Step inside Tyrol’s classroom and there is no mistaking this is a world religion course.
Another religion course at Xavier, “Living Justice and Peace,” also makes us think and care about our neighbor.
The course description in part says that it “will help you to examine the relationship between faith and the reality of the world in which we live. The Catholic Church has, over the last 150 years, developed a corpus of Social Doctrine, which initially examined the relationship between capital and labor, and which most recently has addressed such issues as human rights and problems of ecology.”
So much has changed in the world, yet often times maybe not as much as we think.
“In 1890 Pope Leo XIII wrote Rerum novarum, an encyclical in which he addressed the competing claims of liberal capitalism and socialism, the role of the state in intervening in economic life, and the importance of justice for the worker and respect for his rights, starting with a just wage,” said Brother Philip Revell, C.F.X., who teaches the justice and peace course. “The questions addressed in Rerum novarum are in many respects just as valid today as they were over 100 years ago.”
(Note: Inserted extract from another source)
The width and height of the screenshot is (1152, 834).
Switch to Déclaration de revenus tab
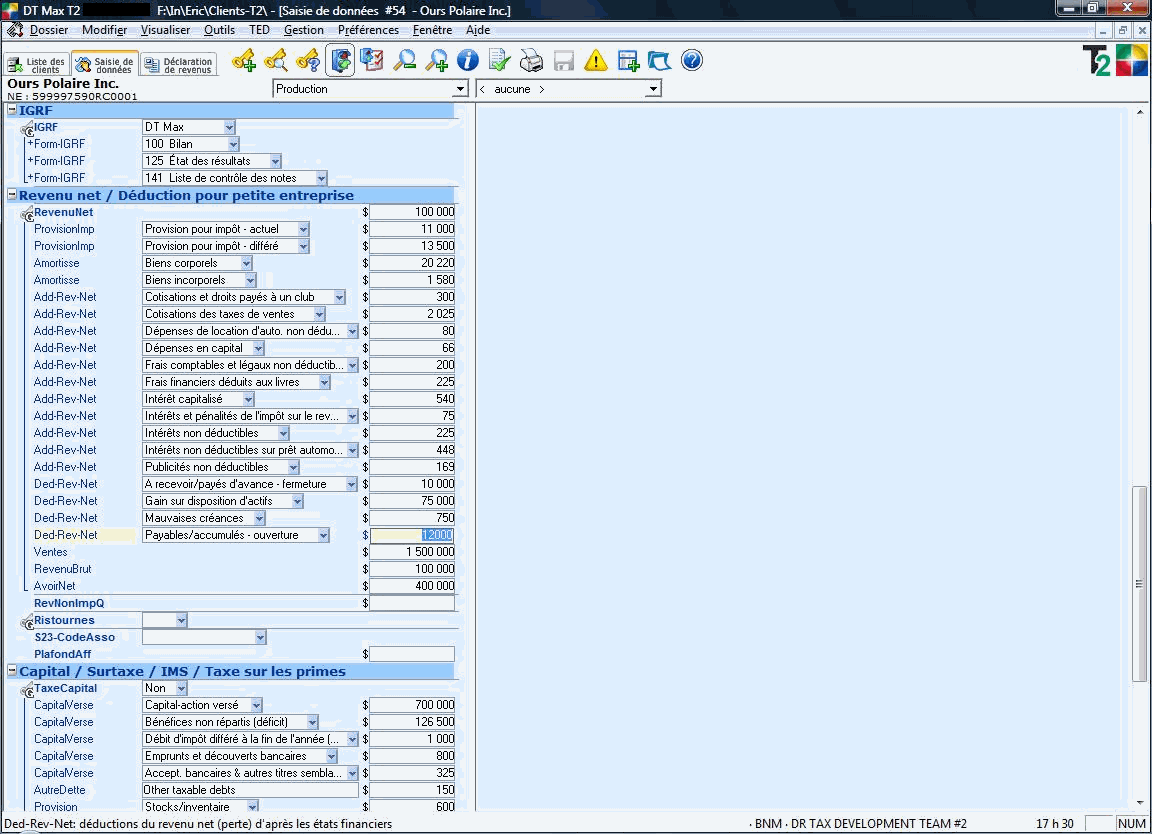[x=179, y=66]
So, in the course, “questions of war and peace, the Cold War and international relations are considered with special reference to the economic and social causes of conflict,” Brother Philip said. “Peace is presented as the fruit of justice as Pope St. Paul VI taught.”
It is Brother Philip’s goal that at the end of the course students “have insight into the socio-political/economic issues that should be of concern to us as Catholics: work, housing, health care, education etc. I hope that they can see beyond their own reality to appreciate conditions in less fortunate areas of the U.S. and the world.
“Most of all I want them to understand that action on behalf of justice is first and foremost a biblical imperative: Jesus quotes the prophets when he says, ‘What I want is mercy, not sacrifice.’ They should understand that the corporal works of mercy: feed the hungry, clothe the naked, etc., should lead us to action but also ask ourselves and our society why hunger exists in the world.”